Maybe it doesn't need upgrading?  There are about 800 packages on here. 

 :Very Happy:   :Very Happy: 

----------

## billydv

I have 2500 packages!!

----------

## dalek

 *billydv wrote:*   

> I have 2500 packages!!

 

 HOLY CRAP !!!   

----------

## billydv

Just wanted to say that I used this script again this week and it still works great!!!!

----------

## Simba7

Holy crap, Batman! Digging up a 4 year old thread?

Not to mention, who the hell uses the old 2006.1 profile anyway? I ditched that 3 1/2 years ago. Is there *ANY* benefit from using it vs. the latest ones? I don't see any on my end (besides willingly giving yourself a massive migraine).

----------

## dalek

 *Simba7 wrote:*   

> Holy crap, Batman! Digging up a 4 year old thread?
> 
> Not to mention, who the hell uses the old 2006.1 profile anyway? I ditched that 3 1/2 years ago. Is there *ANY* benefit from using it vs. the latest ones? I don't see any on my end (besides willingly giving yourself a massive migraine).

 

I'm using the latest profile and the script still works.  It's not about the profile, it's about the script.  The person posted because they used the script and it worked so they posted that it worked. 

 :Very Happy:   :Very Happy: 

----------

## billydv

Yes, Indeed the script still works. I just used it last week when I upgraded my box to a quad core amd with new c flags.

----------

## anonybosh

I have used this script quite a few times to date, thanks Guenther!

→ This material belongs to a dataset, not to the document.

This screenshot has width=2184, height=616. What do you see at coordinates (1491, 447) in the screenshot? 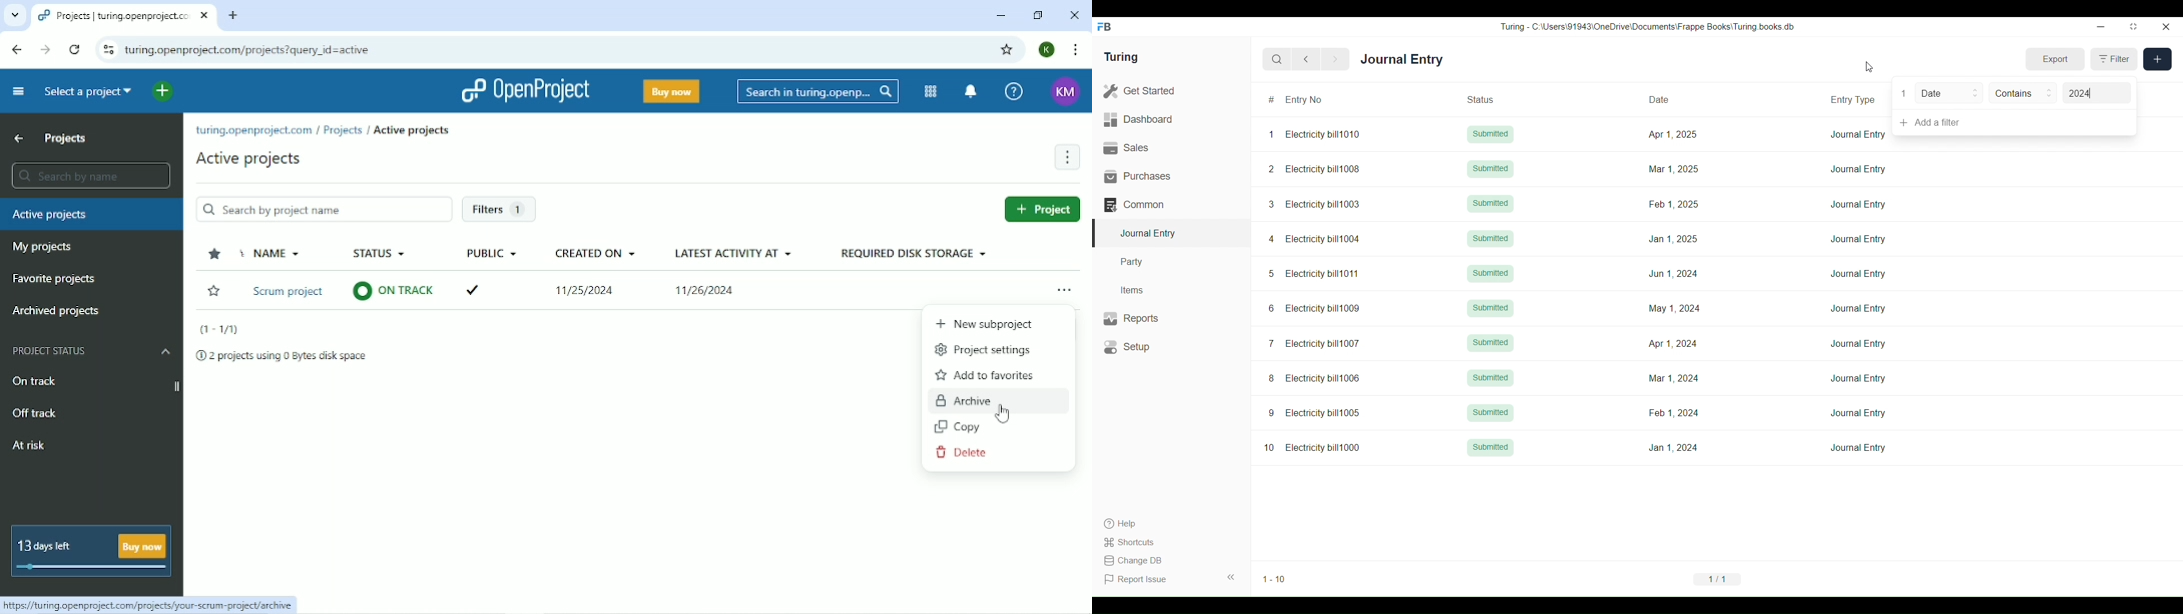
I see `Submitted` at bounding box center [1491, 447].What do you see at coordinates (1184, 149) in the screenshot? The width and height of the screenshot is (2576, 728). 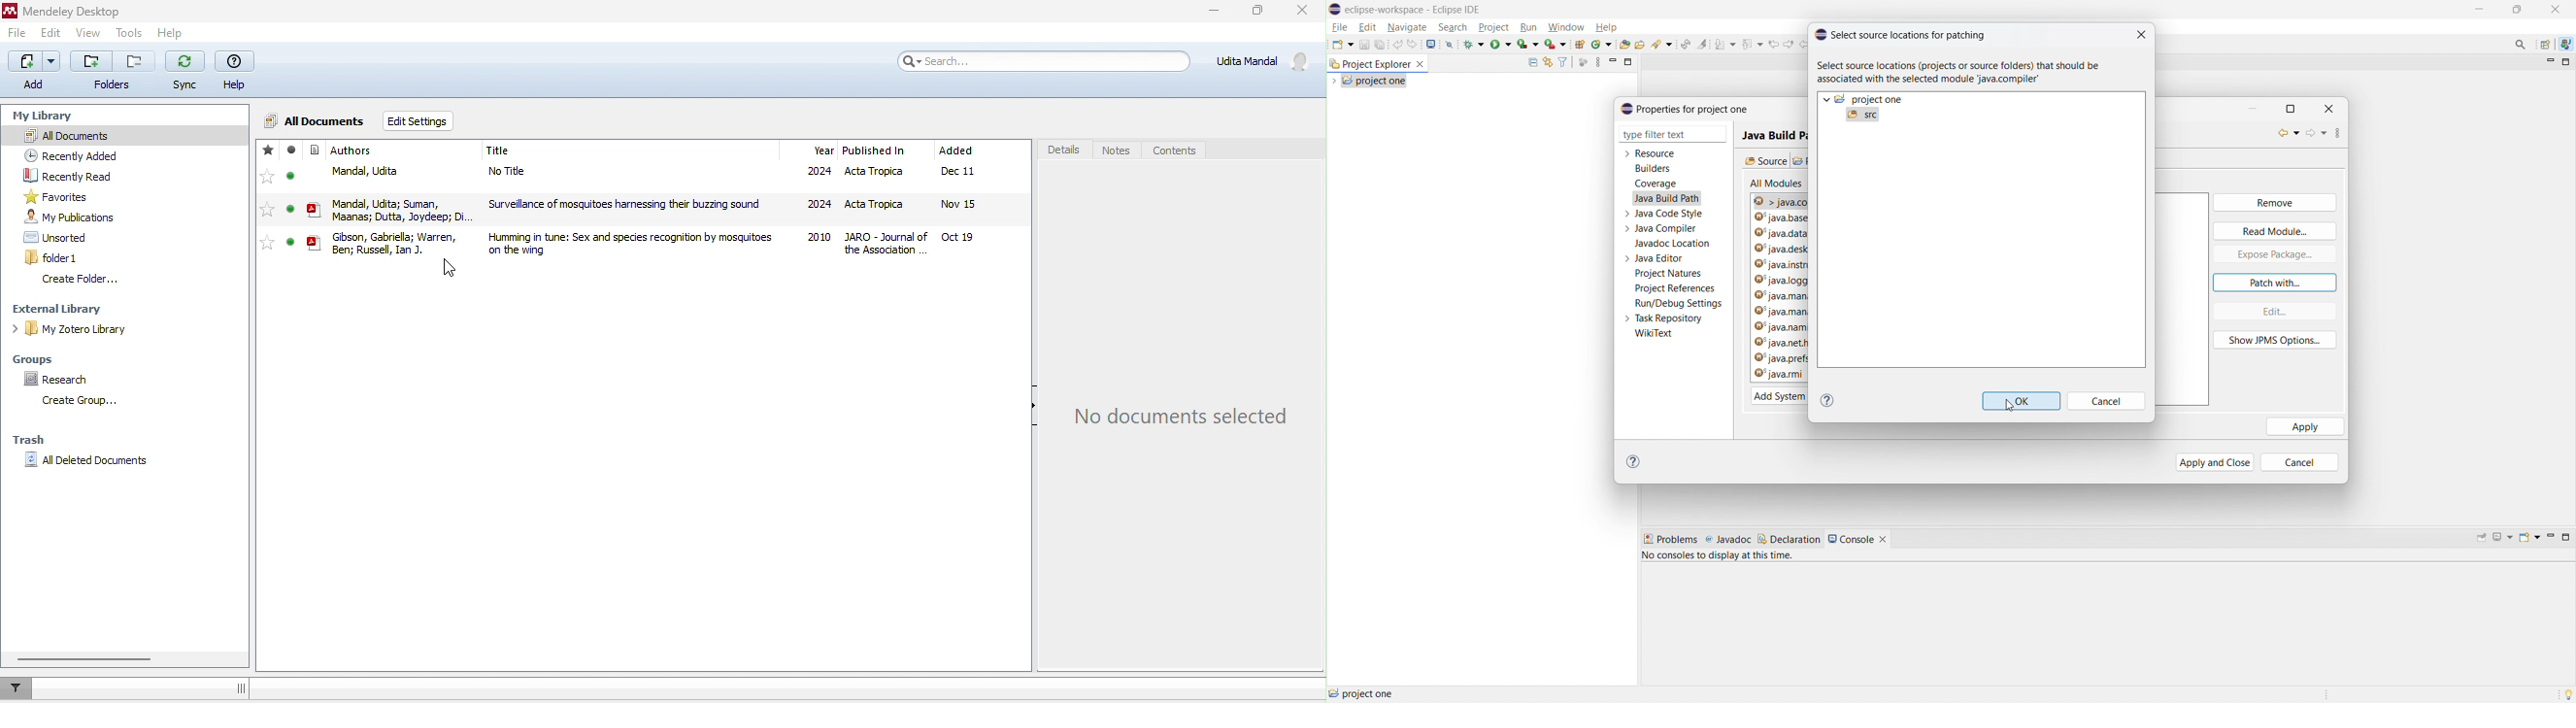 I see `contents` at bounding box center [1184, 149].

However, I just noticed a bug:

When using color output (specifically when set globally in the make.conf: EMERGE_DEFAULT_OPTS=" --color y") the recompile-remaining-packages script that is generated includes the color codes around each package name. For some reason, the end of the color tag is interpreted as an 's', and so all package names become invalid when emerge is run.

An easy workaround is of course to just disable color output during the use of the base script.

----------